In realtà, gli interessi commerciali di Russia e Iran vanno ben al di là del traffico di armi, estendendosi ai beni energetici e alle materie prime agricole, considerando che l’Iran è il terzo importatore di grano russo. I due Paesi hanno inoltre annunciato una serie di nuovi accordi comprendenti beni quali turbine, polimeri, forniture mediche e parti di automobili. In questo modo, Mosca prova a compensare la perdita dei mercati europei: l’Europa, infatti, prima dell’inizio delle operazioni militari in Ucraina era il suo primo partner commerciale. Nikolay Kozhanov, che ha lavorato come diplomatico del Cremlino a Teheran dal 2006 al 2009, ha affermato che in seguito alla chiusura delle reti di trasporto europee, il Cremlino si sta concentrando «sullo sviluppo di corridoi commerciali alternativi che sostengono la svolta della Russia verso est». Ha aggiunto anche che si possono imporre controlli sulle rotte marittime, «ma le rotte terrestri sono difficili da controllare. È quasi impossibile rintracciarle tutte». Si sta avverando così quanto l’ex diplomatico, considerato uno dei più importanti statisti viventi – Henry Kissiger – aveva consigliato alle potenze occidentali di scongiurare, vale a dire lo spostamento di Mosca verso le potenze asiatiche. Ciò, infatti, rafforzerebbe le potenze emergenti dell’Eurasia, indebolendo al contempo la centralità dell’Occidente e la sua capacità di controllo, come si sta puntualmente verificando. L’obiettivo deve essere quello di «tornare al corso storico per cui la Russia è parte del sistema europeo. La Russia deve svolgere un ruolo importante», aveva affermato [3] la scorsa estate lo statista americano.

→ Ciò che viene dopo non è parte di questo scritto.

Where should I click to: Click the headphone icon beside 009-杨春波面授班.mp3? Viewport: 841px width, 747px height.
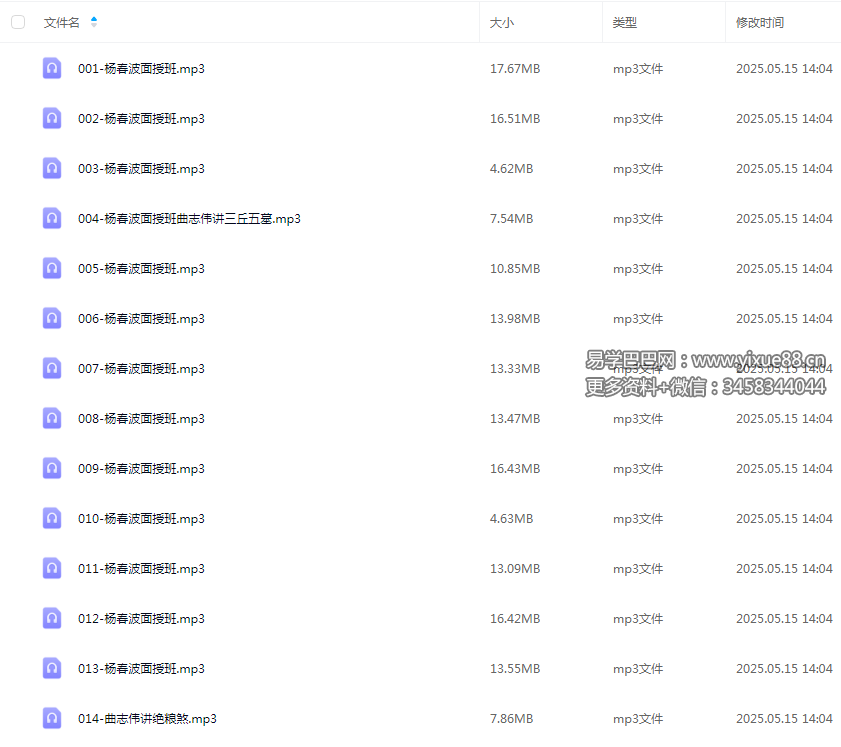52,468
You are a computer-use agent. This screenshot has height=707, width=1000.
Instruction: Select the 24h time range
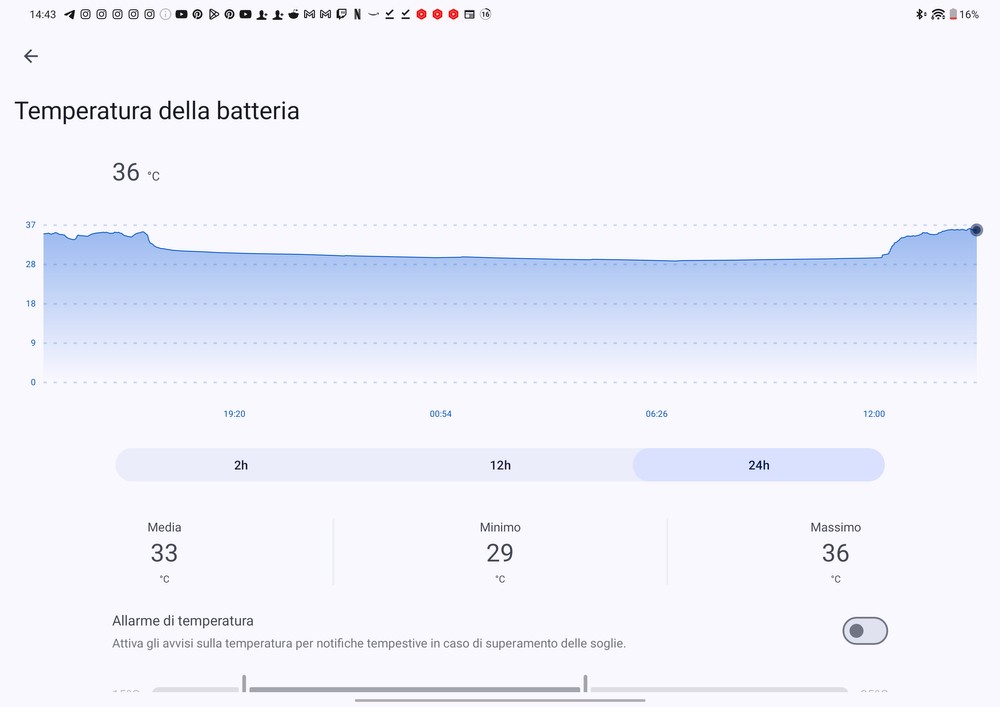pyautogui.click(x=758, y=465)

Stanno, dunque, prendendo forma nuove alleanze geopolitiche e commerciali in grado di sgretolare progressivamente il dominio unipolare e di gettare le basi per nuovi assetti globali policentrici, in cui spiccheranno le potenze asiatiche. Non a caso, Russia e Iran stanno investendo miliardi per superare gli ostacoli che si frappongono alla realizzazione di questo obiettivo e le nuove rotte commerciali, insieme allo studio di nuovi sistemi finanziari internazionali, ne sono l’esempio più diretto. Il tutto paradossalmente incentivato dalla strategia sanzionatoria di Washington e delle potenze del G7.